Es ist unvorstellbar, dass dieser Abend in Berlin der letzte gewesen sein soll. Man wünschte diesem Projekt eine nicht enden wollende Tournee.

2. Opernhaus Magdeburg - Ballett-Tipp: „Paquita“

Die Primera Bailarina Grettel Morejón und der Ballett- und Tanz-Fotograf Gabriel Davalos © Karla Llanes
Die Primera Bailarina Grettel Morejón und der Ballett- und Tanz-Fotograf Gabriel Davalos © Karla Llanes

Das neue Buch des stellvertretenden Vorstandsvorsitzenden Frank-Rüdiger Berger, das hier auf jeden Fall noch eine gesonderte Besprechung verdient, nimmt uns mit auf eine Reise in eine andere Welt und Zeit: zu den „Stars des Romantischen Balletts“ – so der Titel. Es geht ins 19. Jahrhundert und in die damaligen Zentren des europäischen Bühnentanzes.

Eine von diesen Stars war Carlotta Grisi (1819-1899). In Berlin war sie 1850 zu sehen. Über sie und das 1846 für sie in Paris vom dortigen Ballettmeister Joseph Mazilier geschaffene Ballett „Paquita“ heißt es in einer zeitgenössischen Kritik: „Dieses Ballett, dessen Handlung vielleicht ein wenig zu melodramatisch ist, hat großen Erfolg gehabt. Der Reichtum und die Einzigartigkeit der Empire-Kostüme, die Schönheit der Dekorationen und vor allem die Perfektion von Carlottas Tanz haben den Erfolg errungen. – Ihr letzter Tanz war von einer Kühnheit, von einer unvorstellbaren Schwierigkeit: Da gibt es in faszinierender Geschwindigkeit gedrehte Sprünge auf der Zehenspitze eines Beins, die ein Gefühl von mit Schrecken vermischtem Vergnügen hervorrufen; denn ihre Ausführung erscheint unmöglich, gleichwohl wiederholt sie sie acht oder zehn Mal. Beifallsstürme haben die Tänzerin begrüßt, die zweimal vor den geschlossenen Vorhang gerufen wurde.“

Das damals Formulierte könnte man heute ebenso über Grettel Morejón und ihre Interpretation eben dieser Titel-Partie der Paquita sowie über die derzeit laufende Inszenierung des amtierenden Ballettdirektors Gonzalo Galguera am Magdeburger Opernhaus schreiben. Denn genau 175 Jahre nach der Uraufführung in der Pariser Oper, hat er dieses ansonsten außerordentlich selten gespielte Werk choreografiert und dazu diese herausragende Tänzerin, diese Primera bailarina des kubanischen Nationalballetts, eingeladen.

Ob die Handlung tatsächlich „ein wenig melodramatisch ist“, ist Ansichtssache: Paquita, die weibliche Hauptrolle, wächst nicht zuhause auf.
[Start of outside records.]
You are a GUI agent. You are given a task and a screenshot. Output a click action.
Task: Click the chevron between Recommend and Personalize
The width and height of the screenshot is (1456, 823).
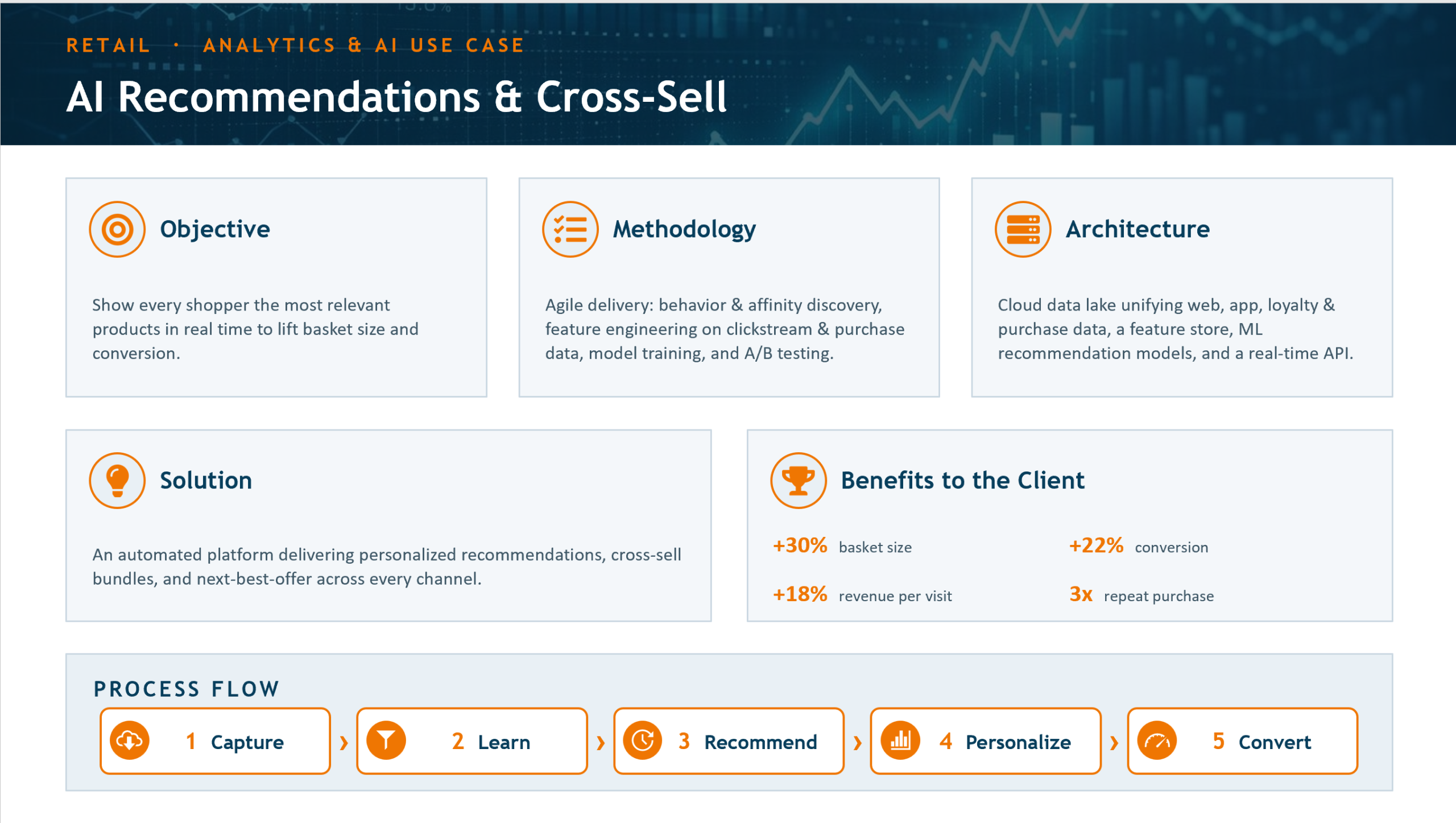coord(857,742)
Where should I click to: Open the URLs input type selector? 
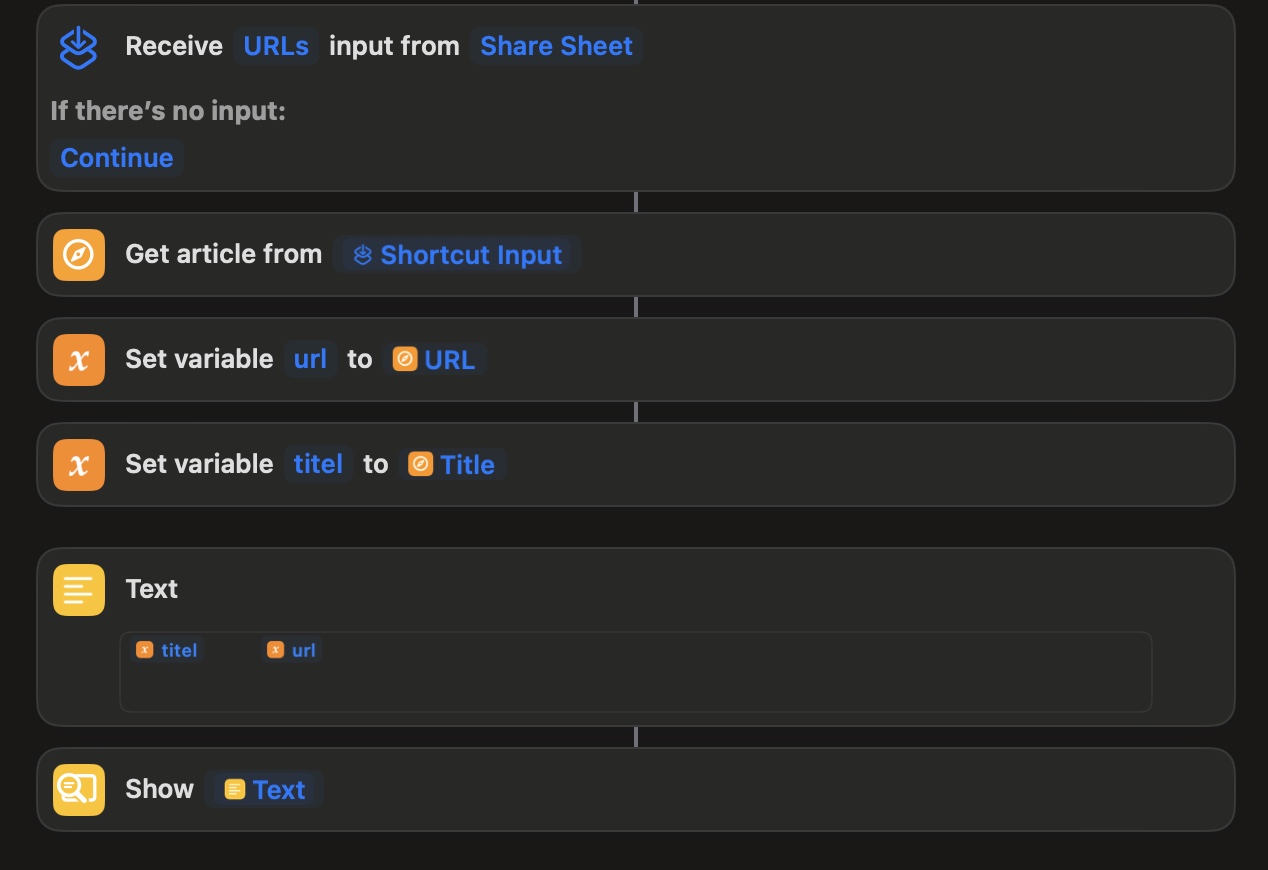(276, 46)
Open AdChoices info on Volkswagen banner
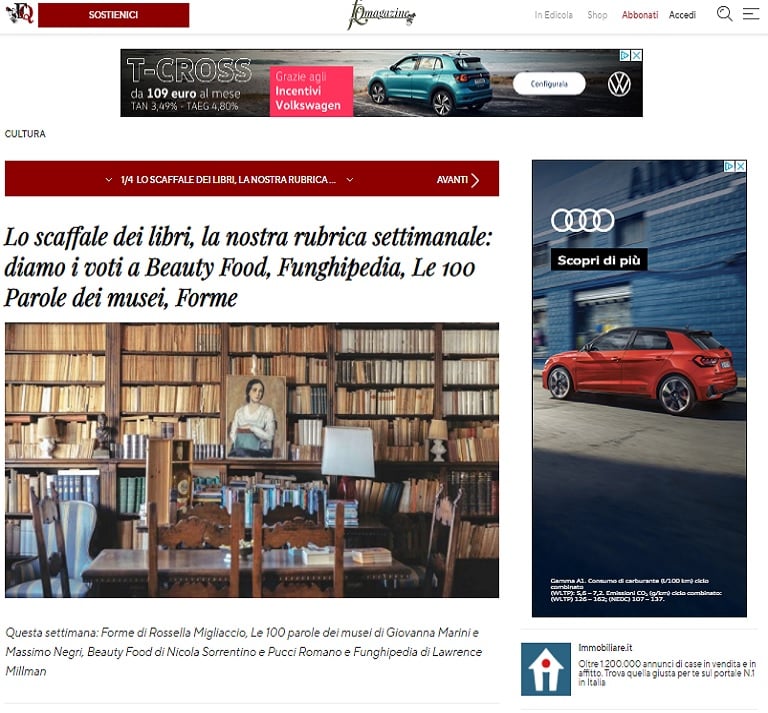Viewport: 768px width, 713px height. (x=625, y=55)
Ein liebevoll gehütetes Foto-Medaillon ist die einzige Verbindung und Erinnerung an ihre Herkunft. Im Moment jedenfalls ist sie Teil einer tanzenden Gemeinschaft.

Zu den heute schwierigen Passagen in der beschriebenen Handlung gehört, dass Paquita von „Zigeunern“ geraubt worden sei. Bei Frank-Rüdiger Berger ist das Z-Wort wie hier in Anführungsstrichen gesetzt, in der Inhaltsangabe bei Wikipedia ist es blau unterlegt, um bei Interesse zu einer Begriffserläuterung gelangen zu können. In Magdeburg wird aus den Tanzenden in der Handlungswiedergabe einfach „Tanztruppe“. Und genau das sieht man schließlich auch auf der Ballett-Bühne: eine volkstümlich kostümierte tanzende „Truppe“.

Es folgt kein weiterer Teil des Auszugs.